[Stored data entries]
↓

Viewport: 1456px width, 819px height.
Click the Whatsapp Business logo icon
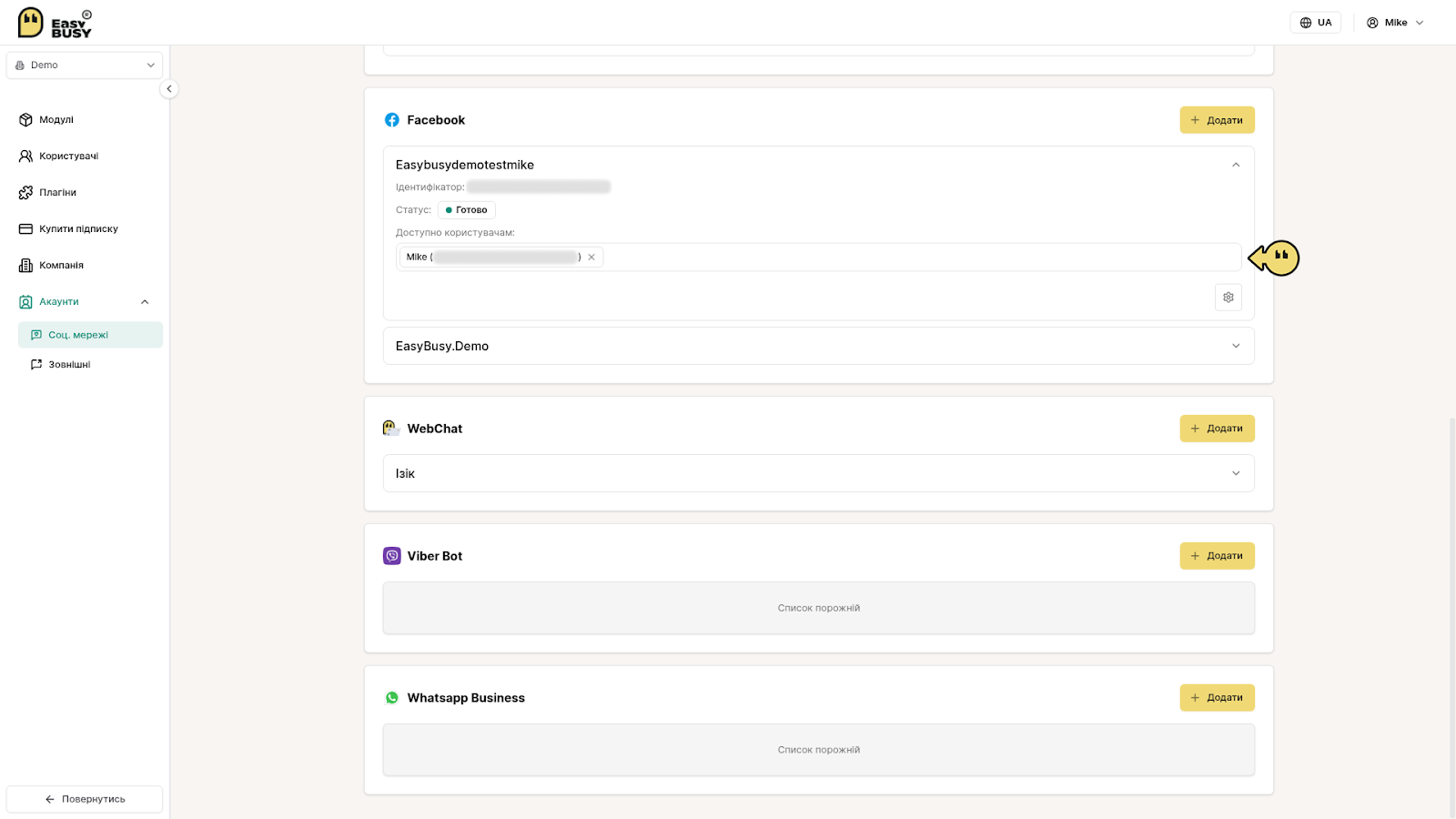392,698
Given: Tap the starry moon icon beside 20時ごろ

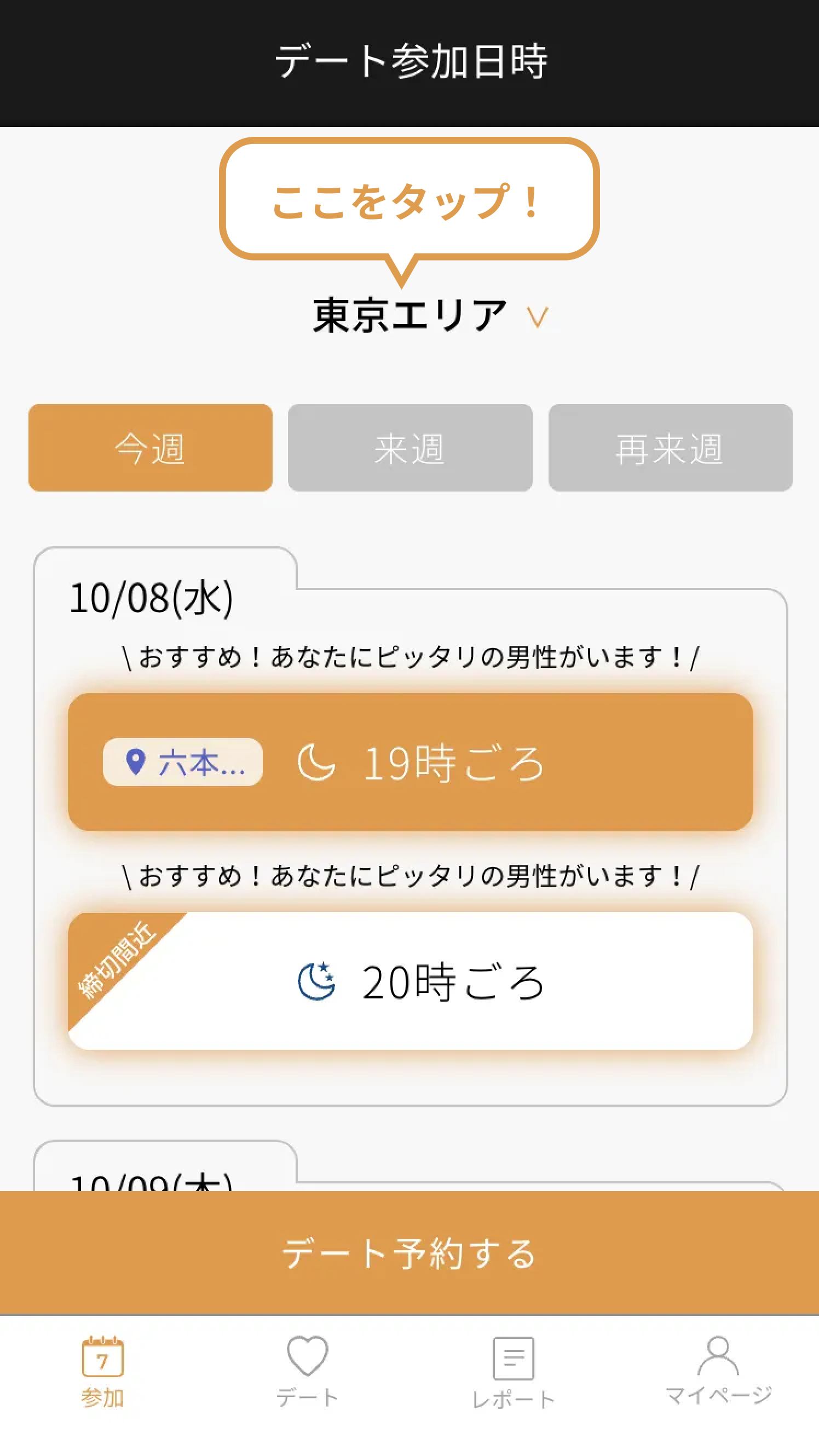Looking at the screenshot, I should tap(316, 981).
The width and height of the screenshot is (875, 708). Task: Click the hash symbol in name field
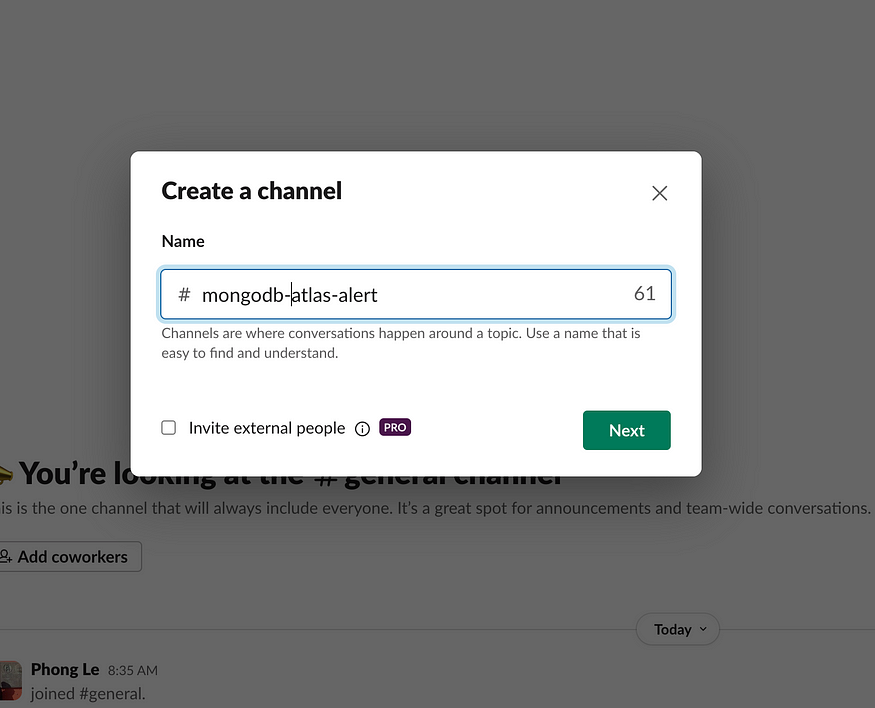coord(184,294)
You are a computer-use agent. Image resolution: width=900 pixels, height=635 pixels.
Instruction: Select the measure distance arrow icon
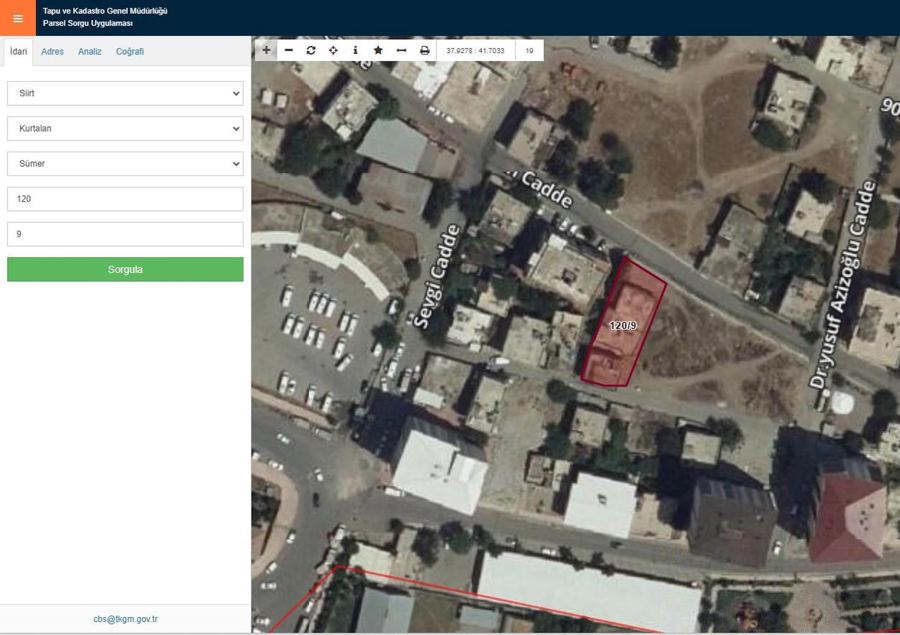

↑

Exercise goal:
Copy out exactly the lines that begin at the line with "You are a computer-use" and end at the final line of the entries above. Leave out the pictures.

Written response:
You are a computer-use agent. Image resolution: width=900 pixels, height=635 pixels.
Instruction: Select the measure distance arrow icon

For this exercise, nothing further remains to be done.